Friday, December 7, 2012


I recently had the opportunity to watch the film Detachment, and I cannot recommend it highly enough. The ensemble cast, led by veteran Adrien Brody and accompanied by Sami Gayle in a stunning film debut, presents us with a picture that is quirky and unexpectedly funny, but, overall, deeply unsettling. Most importantly, Detachment condenses into a startlingly plausible caricature all those problems which can and do coincide to make the American educational system so frequently and deeply prone to disaster: underfunding, absentee parenting, unchecked bullying, an undeserved sense of entitlement (for both students and parents), teen depression, promiscuity, the conflicting priorities for educators and administrators, sexual paranoia, disciplinary impotence, the practical application of ideologically conceived legislation, the inevitable bleeding in of teachers' personal lives into the workplace, violence, a culture which promotes disrespect, and, finally, almost inevitably, teacher burnout.
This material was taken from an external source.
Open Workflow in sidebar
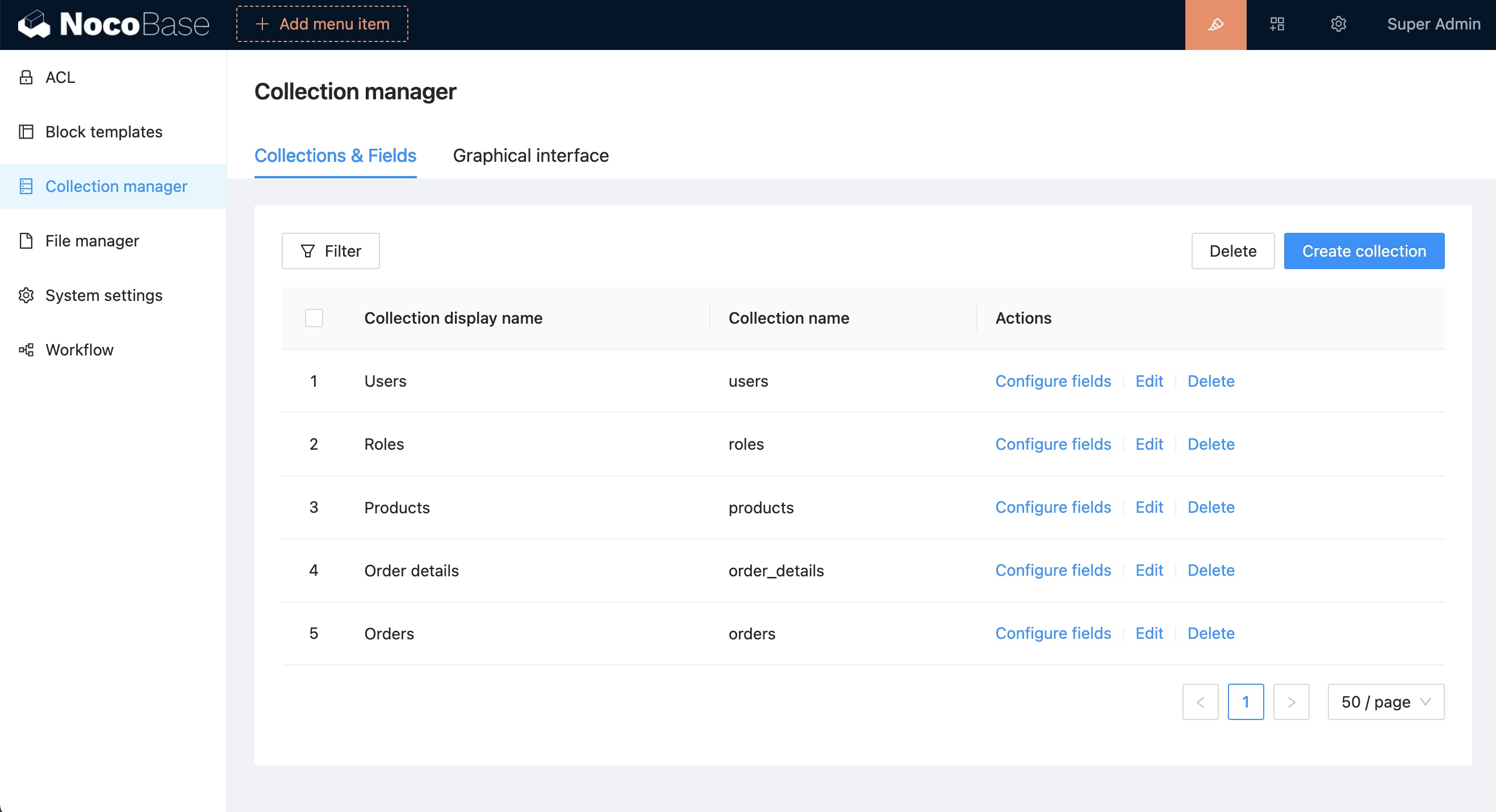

As could be expected, Detachment is gritty and vulgar, meaning that those whose sensibilities or ethics would be violated by the foul language, the violence, or the nudity should forgo this particular film. But since real life isn't suitable for broadcast on ABC Family, Detachment takes the reality, actual or merely potential, and slaps the viewer across the face with it. It is a necessary service.